··· Extract to read
The very nature of a mental capacity assessment and the fact that they tend to be applied to the very big life decisions puts an enormous unfair burden on the person being assessed. The MCA requires a person to be able to express and explain their cognitive process about the important decision to a collection of professionals, who may have already judged what they believe the “right” decision to be.

Just imagine that you were required to consult, be assessed and get agreement from a body of professionals if you had to make any of the following decisions:

  • where you want to live.
  • how you spend your money.
  • whether, and where you go on holiday.
  • whether you can marry the partner of your choice.
  • whether you can have sex with the partner of your choice.

Even if the non learning disabled were prepared to put themselves through this rigorous scrutiny, think how night impossible it would be if you had to produce a cognitive, reasoned balance sheet for all of these decisions. You can’t bring intuition into it; you can’t bring feelings into it – your reasoning parameters are extremely narrow. But this is the requirement for the learning disabled, albeit borne out of an incentive to protect them.

I am advocating that assessment encompasses other processes by which people make decisions; namely their gut intuition and their feelings. Not only should the assessment include these processes but that they should carry as equal a weight as the more measurable, cognitive processes.

Perhaps the big problem is the fundamental perception of an “assessment”. An assessor asks a question and the assessed is expected to supply an answer. This happens usually in the stark setting of a psychiatrist’s office. That may be a tiny bit restrictive! by all means, ask questions but be prepared to accept that some of the responses may be hard to articulate from a reasoned position. Because the answers come from the gut or the heart and not from the head.

I would suggest that it’s futile to try to determine something as important as mental capacity in a formal 90 minute interview. It requires much more time in both formal and informal environments; carefully recording the person’s verbal, physical, emotional, intuitive, behavioural reactions. If a learning disabled person doesn’t understand or respond to your question, possibly, just possibly, the problem may be in the way you’ve asked the question.
······
- Task list
1. Return the part of the passage on mental capacity assessment starting at "Just imagine that" and ending at "want to live.", word for word.
2. In the passage on mental capacity assessment, what two other decision-making processes should assessment encompass?
The records below the passage come from a separate source.
··· Dataset
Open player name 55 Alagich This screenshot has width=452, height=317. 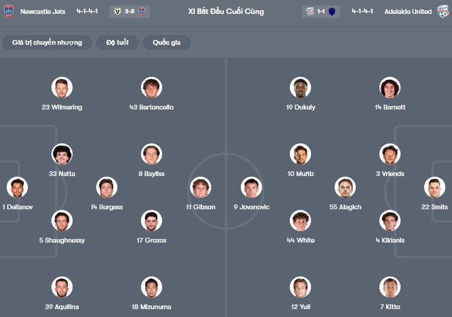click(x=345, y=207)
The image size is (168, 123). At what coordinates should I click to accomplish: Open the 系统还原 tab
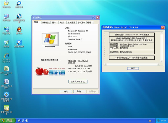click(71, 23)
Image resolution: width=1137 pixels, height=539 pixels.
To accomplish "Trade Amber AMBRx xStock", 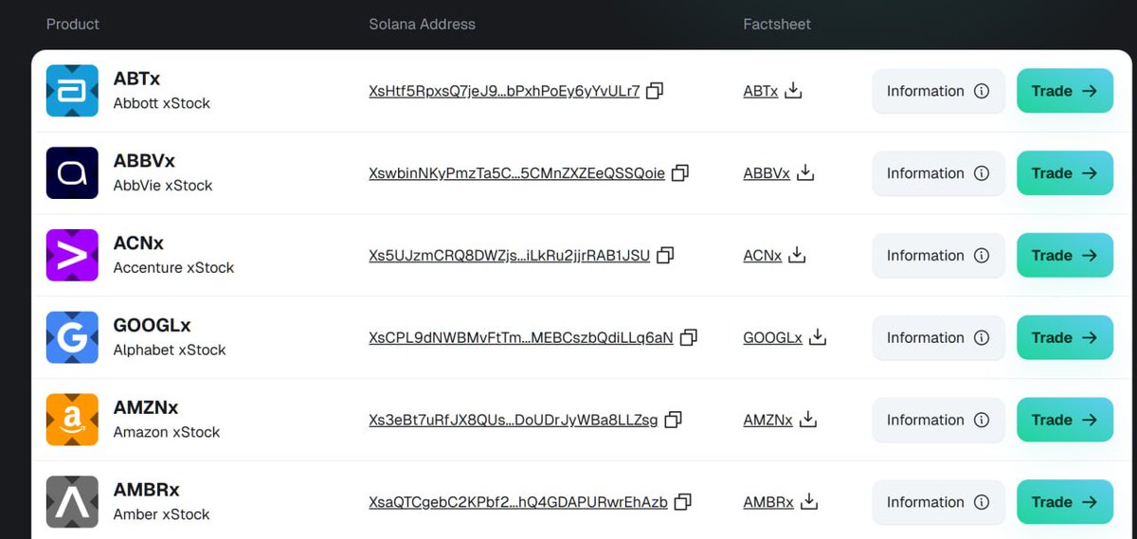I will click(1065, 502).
······
··· Dataset
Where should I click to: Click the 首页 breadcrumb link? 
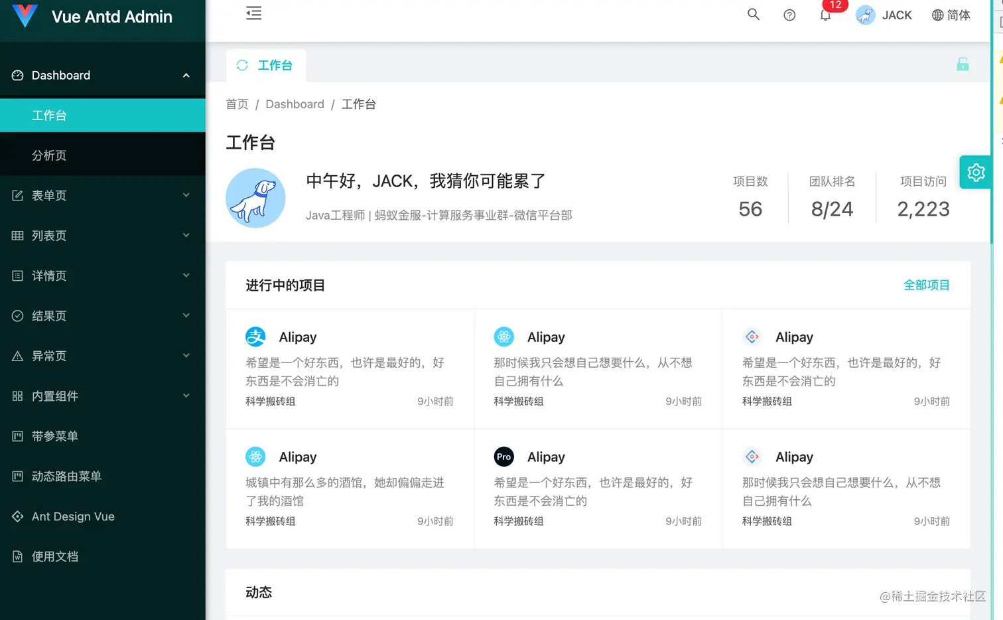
······
- List of solutions
1.
Just imagine that you were required to consult, be assessed and get agreement from a body of professionals if you had to make any of the following decisions:

  • where you want to live.

2. Gut intuition and feelings.